Bild: Wofür steht der Frosch?
BERLIN taz | Groß und grün prangt er auf der Jutetasche, andächtig küsst
ihn die Schildkröte, über den beiden schweben rote Herzen: "Schützt unsere
Umwelt", steht darunter. Der Frosch ist ein Symbol für ökologisch korrektes
Verhalten.
Dass das nicht immer so war, lesen wir in Bernd Hüppaufs Buch "Vom Frosch.
Eine Kulturgeschichte zwischen Tierphilosophie und Ökologie". Das
"zwischen" ist wörtlich zu nehmen. Denn das komplexe Feld der
Tierphilosophie wird in der Einleitung nur kurz angerissen, und auch das
letzte Kapitel, "Der Ökofrosch", fällt deutlich knapper aus als die übrigen
Abschnitte des Buches, in denen sich Hüppauf mit der Bedeutung des Frosches
in Theologie und Magie, Literatur sowie der Wissenschaft befasst.
So erfahren wir, dass sich die Menschen im Mittelalter, mit der Praxis der
Obduktion noch nicht vertraut, die Gebärmutter als Frosch oder Kröte
vorstellten, die im Körper herumwandere, weil der Frosch neben der
Metamorphose vom Wasser- zum Landtier vor allem mit Fruchtbarkeit
assoziiert wurde. Außerdem stellt Hüppauf heraus, dass Frosch und Kröte nur
in der westlichen Kulturgeschichte mit Ekel und dem Empfinden der
Hässlichkeit besetzt sind. Er schlägt einen Bogen vom Frosch als Tier des
Teufels in der Theologie bis zur antisemitischen Projektion, die vom Frosch
als Tier des "Gewimmels", der subjektlosen Masse, ausgeht.
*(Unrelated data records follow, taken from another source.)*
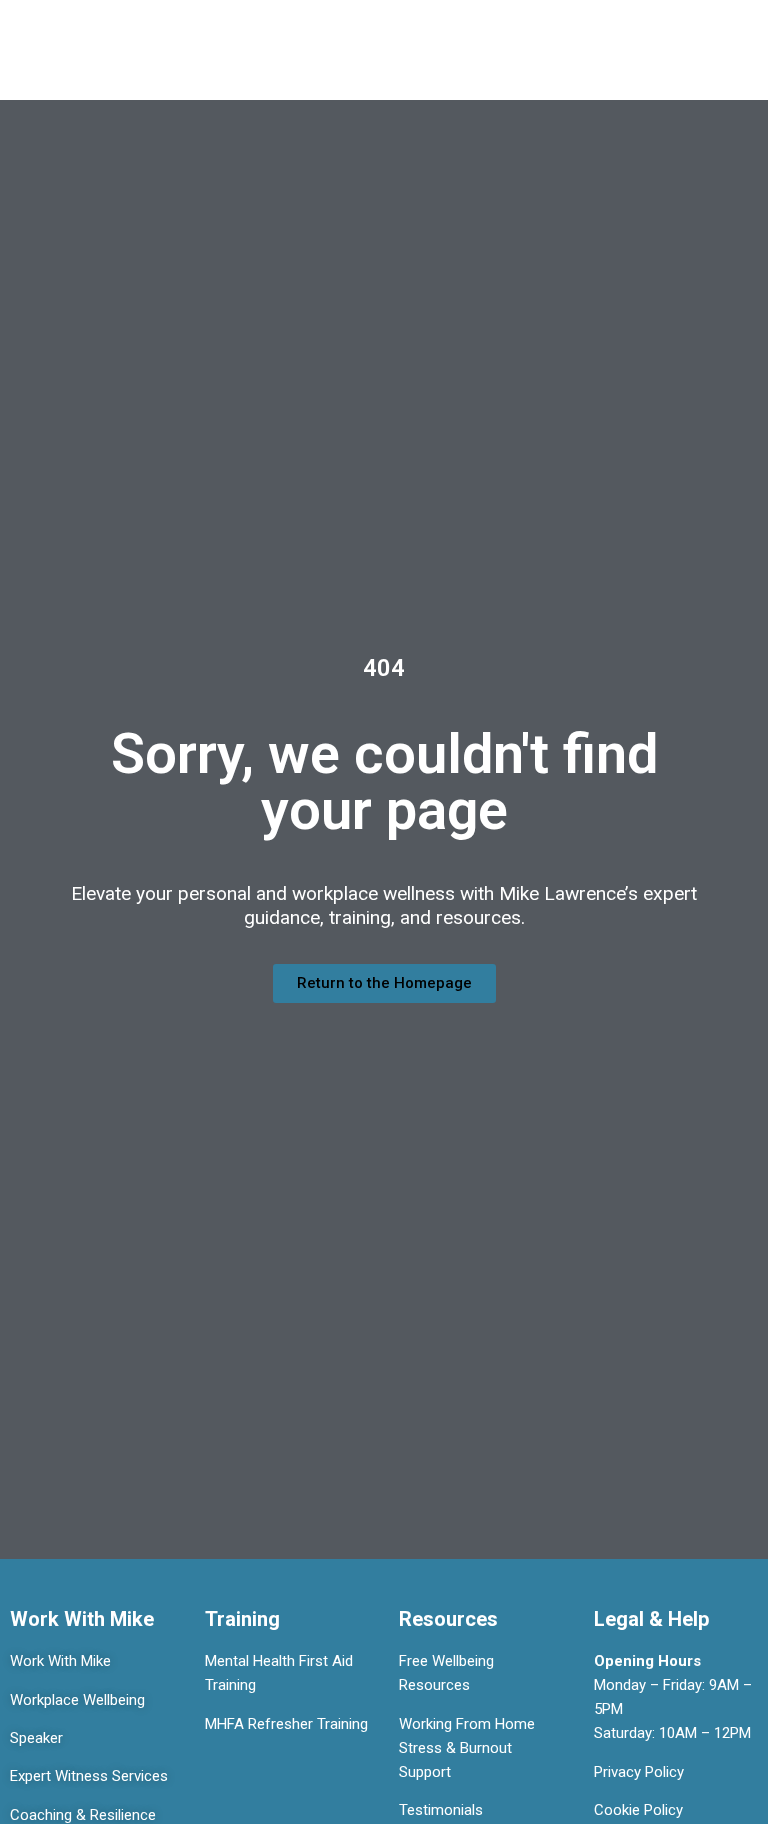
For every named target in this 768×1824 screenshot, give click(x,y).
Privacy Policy (639, 1772)
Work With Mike (60, 1661)
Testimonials (441, 1810)
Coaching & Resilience (83, 1815)
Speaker (36, 1738)
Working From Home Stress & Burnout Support (467, 1748)
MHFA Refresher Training (286, 1724)
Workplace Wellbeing (77, 1700)
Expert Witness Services (89, 1776)
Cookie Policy (638, 1810)
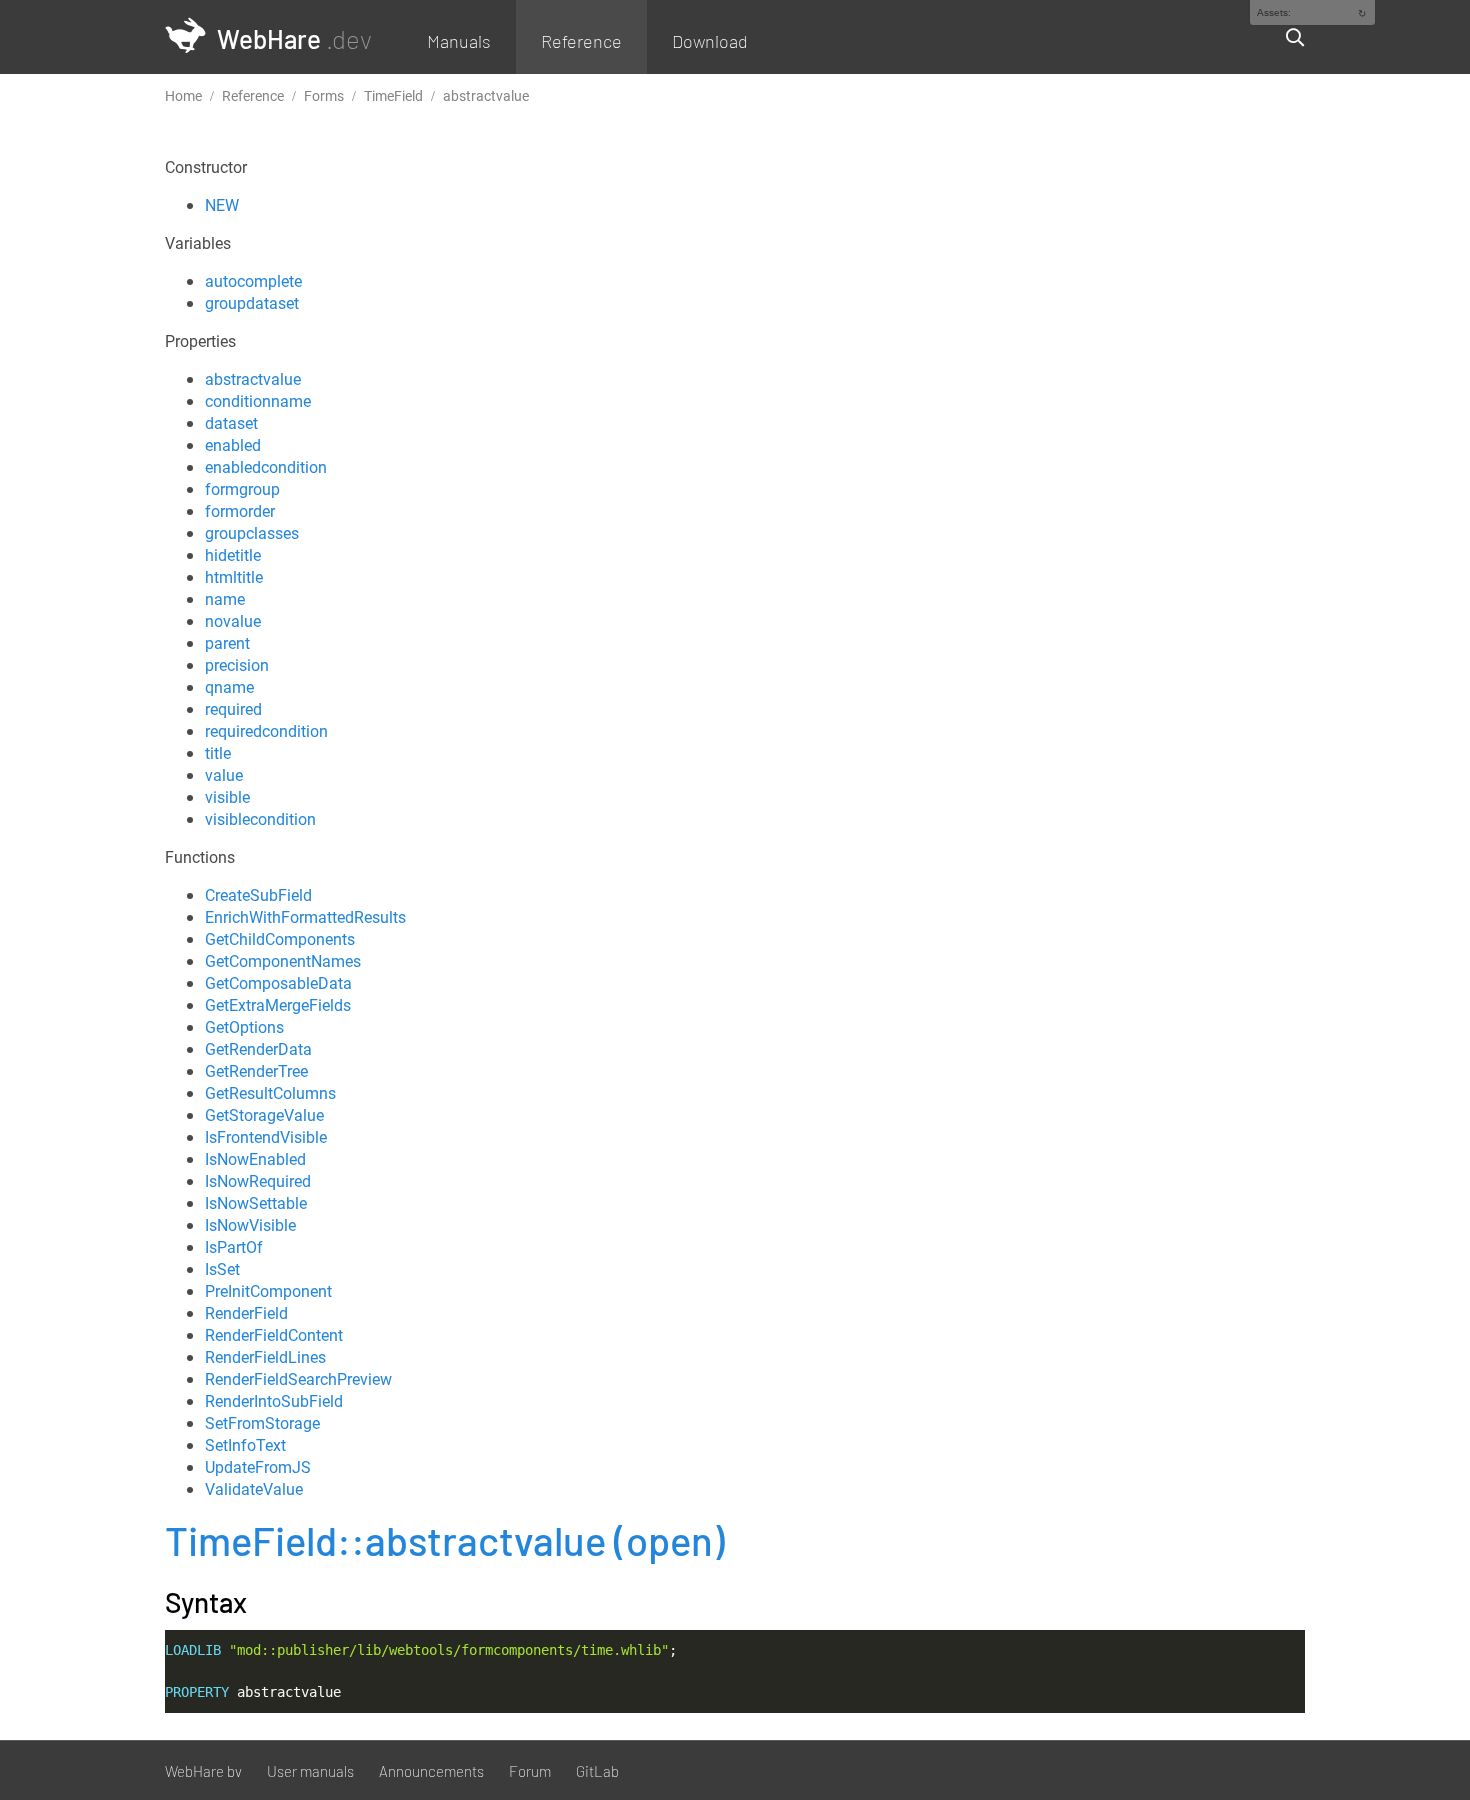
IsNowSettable (256, 1203)
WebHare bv (203, 1771)
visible (227, 797)
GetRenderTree (256, 1071)
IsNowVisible (250, 1225)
Aber das Aha-Erlebnis, das zu Beginn fesselt, verliert leider schnell an
Wirkung. In Hüppaufs Buch wimmelt es von kollektiven Projektionen. So ist
der "Mensch im Frosch" all das Perverse, Niedrige, Ekelerregende, das der
Mensch an sich selbst nicht sehen will. Und dem "Frosch in der Hand", also
der konkreten Erfahrung, geht der "Frosch im Kopf", das
kulturgeschichtliche, symbolisch aufgeladene Bild, das wir uns vom Frosch
machen, voraus.
Für die These vom derart aufgeladenen Froschbild sucht Hüppauf Belege, und
er findet sie, so verblasen sie auch daherkommen. Das Kapitel "Der
literarische Frosch" ist ein Sammelsurium an Anekdoten, das in der
Behauptung gipfelt, Günter Grass Roman "Die Blechtrommel" spreche "nicht
vom Frosch, aber ist der Roman als Frosch. Er weckt starke Gefühle und
erzeugt Brechreiz."
## Der Autor und der Frosch
Aus dem Vorwort wissen wir, dass der Autor als Kind viele glückliche
Stunden an einem Froschteich verbracht und dass er es genossen hat, Frösche
in der Hand zu halten - wobei er sie auch mit großem Interesse sezierte,
wie er peinlich berührt bekennt. Es stellt sich also der Verdacht ein, der
Autor habe seine eigenen Erlebnisse zusammen mit der Literatur- und
Wissenschaftsgeschichte durch den Fleischwolf der Psychoanalyse gedreht.
Hüppauf plädiert für eine "Fundamentalökologie", für eine Ethik, die sich
nicht auf autonome Personen als Objekte unserer Verantwortung beschränkt,
und damit befindet er sich durchaus auf der Höhe des tierphilosophischen
Diskurses. Dass der Mensch das einzige Lebewesen ist, das zu Moral fähig
ist, kann nicht zur Folge haben, dass er sich nur anderen Menschen
gegenüber nach moralischen Maßstäben verhalten muss.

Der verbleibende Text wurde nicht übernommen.